- _DATA TO PROCESS_
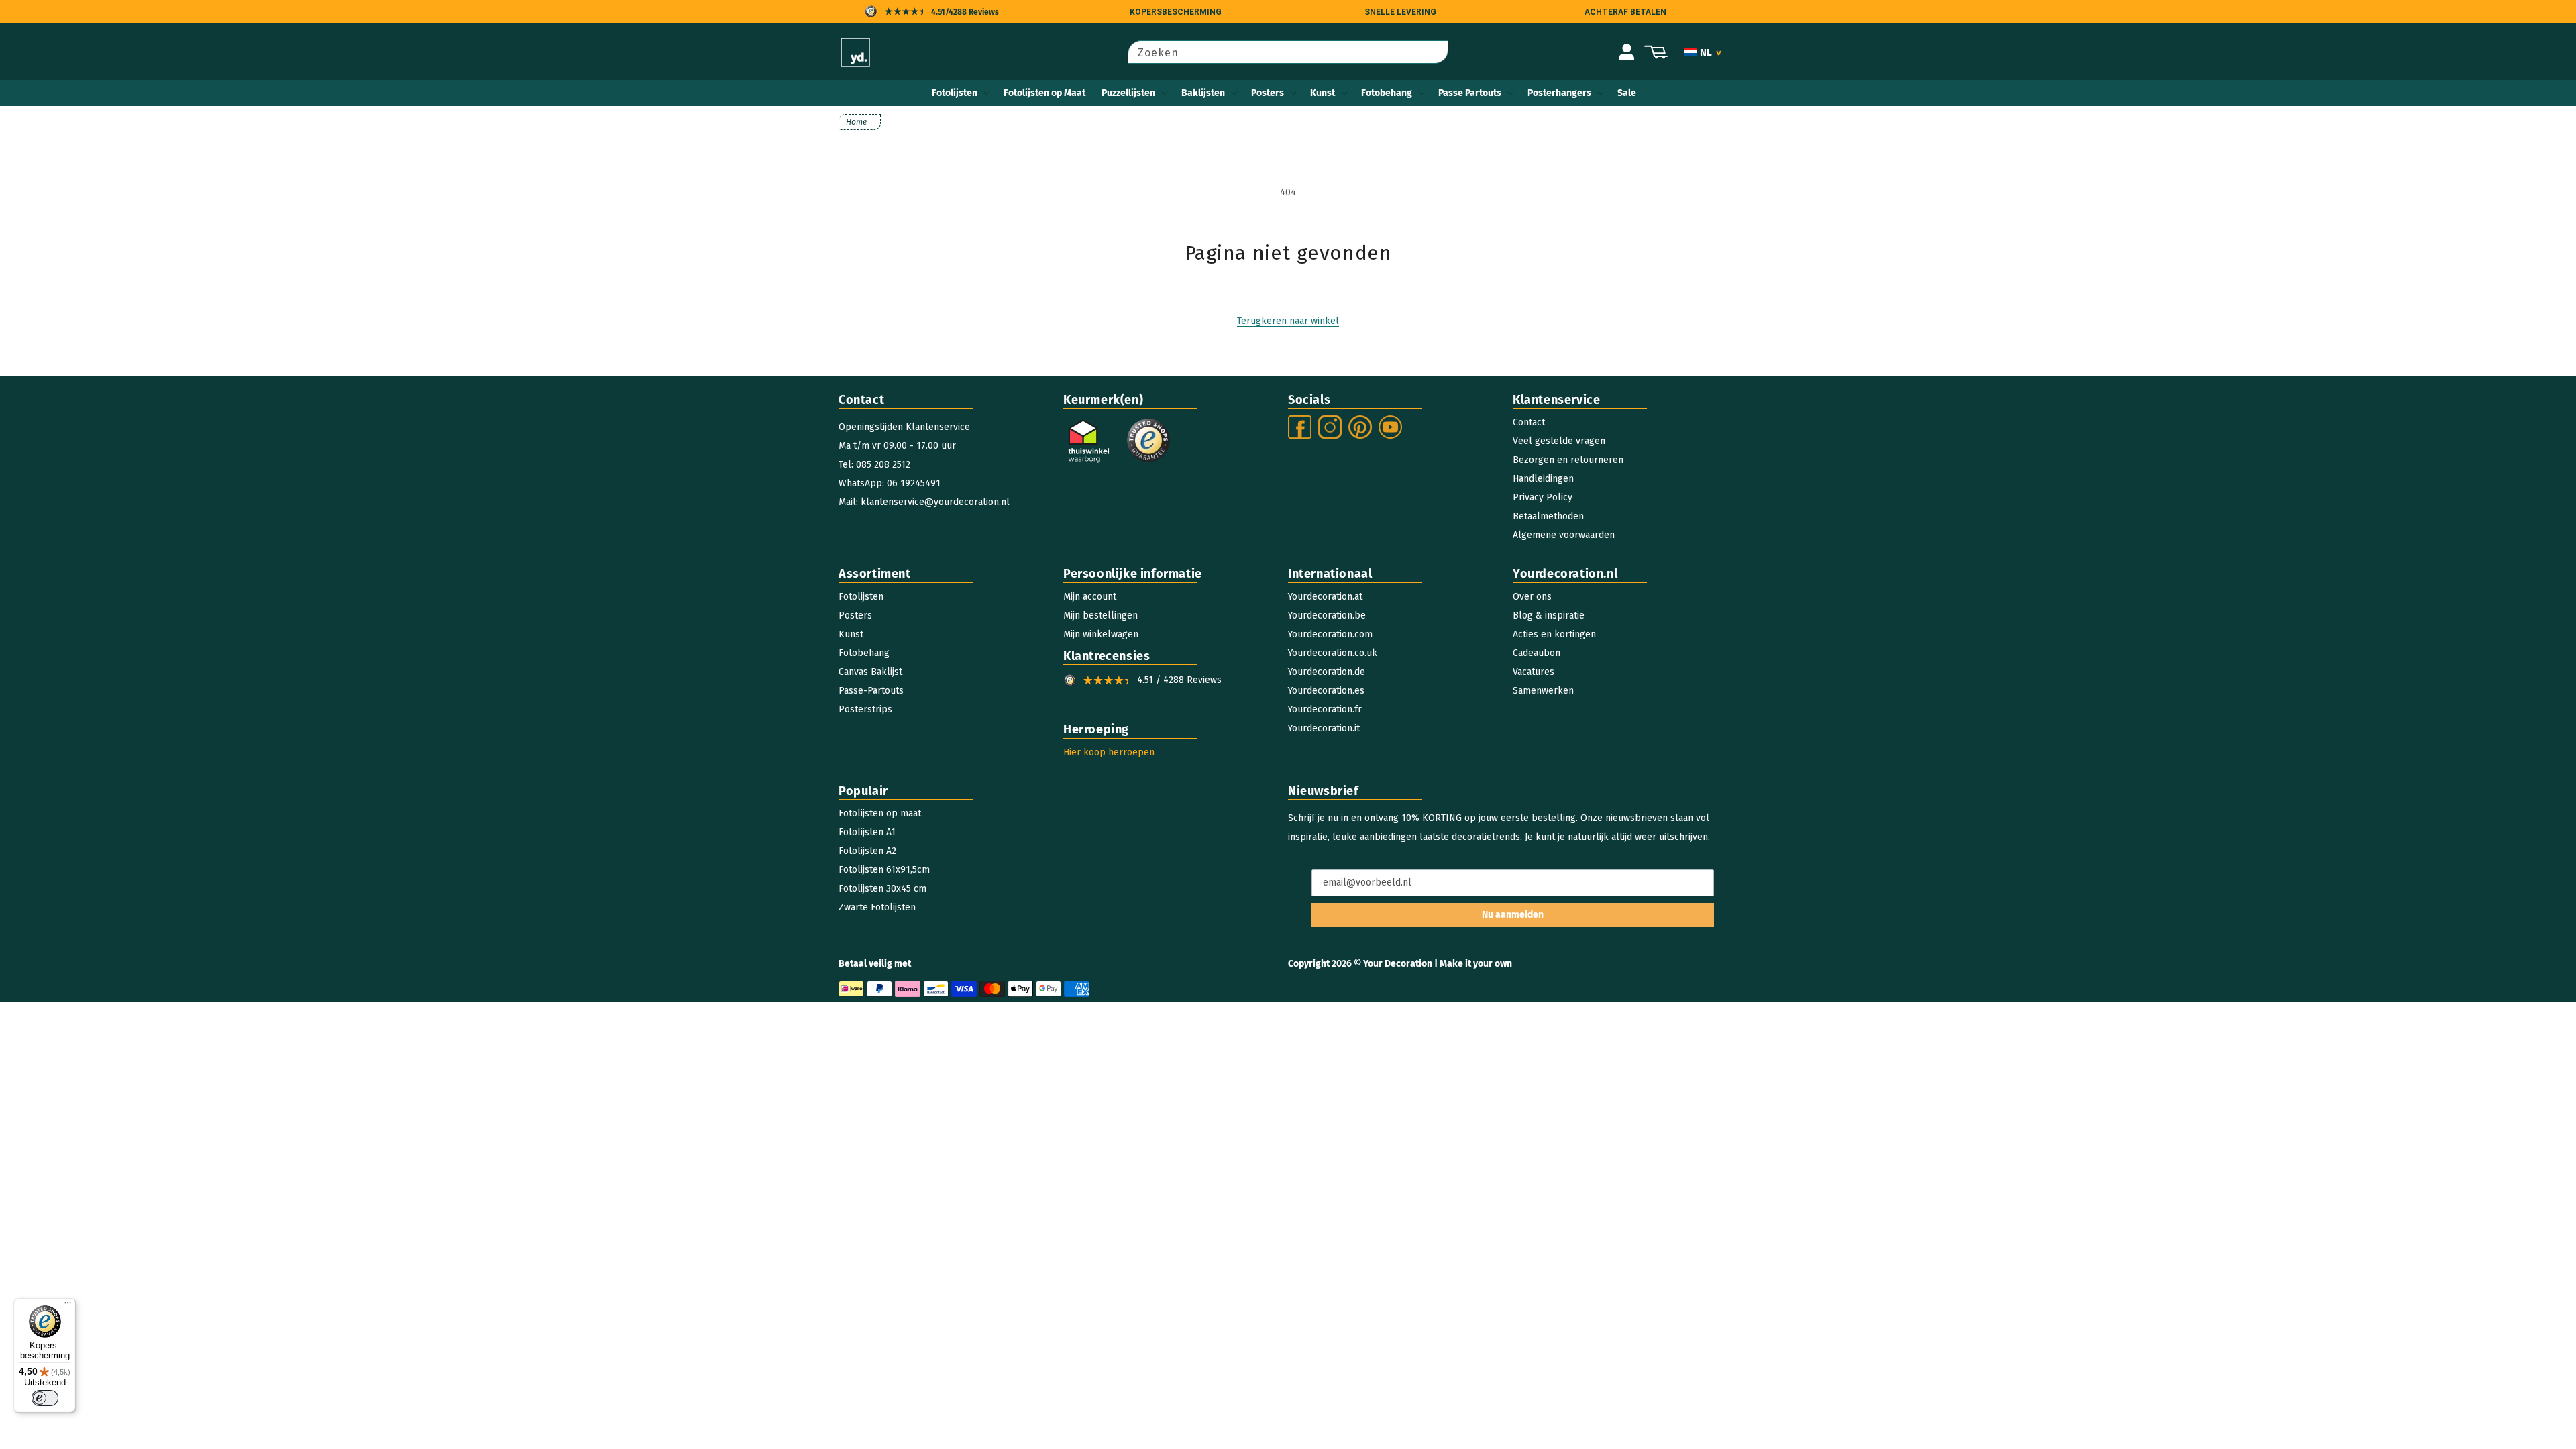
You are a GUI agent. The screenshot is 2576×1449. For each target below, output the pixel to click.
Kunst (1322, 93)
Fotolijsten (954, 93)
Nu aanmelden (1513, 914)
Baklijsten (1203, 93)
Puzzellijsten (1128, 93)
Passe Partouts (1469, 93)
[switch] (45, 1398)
* * *
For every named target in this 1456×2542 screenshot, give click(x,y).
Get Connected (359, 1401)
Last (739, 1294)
* * *
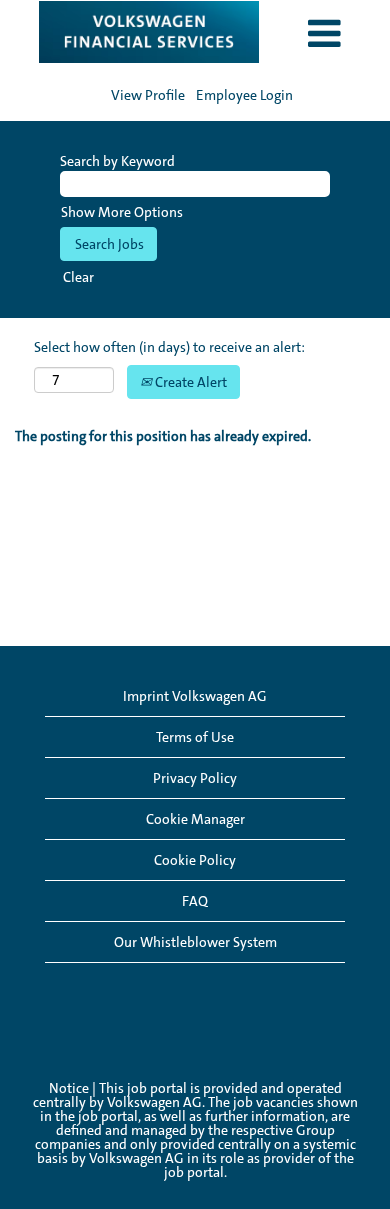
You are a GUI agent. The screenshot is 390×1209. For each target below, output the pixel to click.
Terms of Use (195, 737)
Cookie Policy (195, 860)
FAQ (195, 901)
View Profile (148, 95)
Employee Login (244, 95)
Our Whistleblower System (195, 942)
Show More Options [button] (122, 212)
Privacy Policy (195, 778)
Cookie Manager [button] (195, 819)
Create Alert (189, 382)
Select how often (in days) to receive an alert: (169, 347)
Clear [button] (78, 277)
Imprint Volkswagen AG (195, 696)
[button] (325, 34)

- _TASK INSTRUCTIONS_
Your answer should consist of the lines from the line with "Baklijsten (1203, 93)" to the line with "[switch] (45, 1398)" above, repeated exactly, both ends included.

- _SOLVED EXERCISE_
Baklijsten (1203, 93)
Puzzellijsten (1128, 93)
Passe Partouts (1469, 93)
[switch] (45, 1398)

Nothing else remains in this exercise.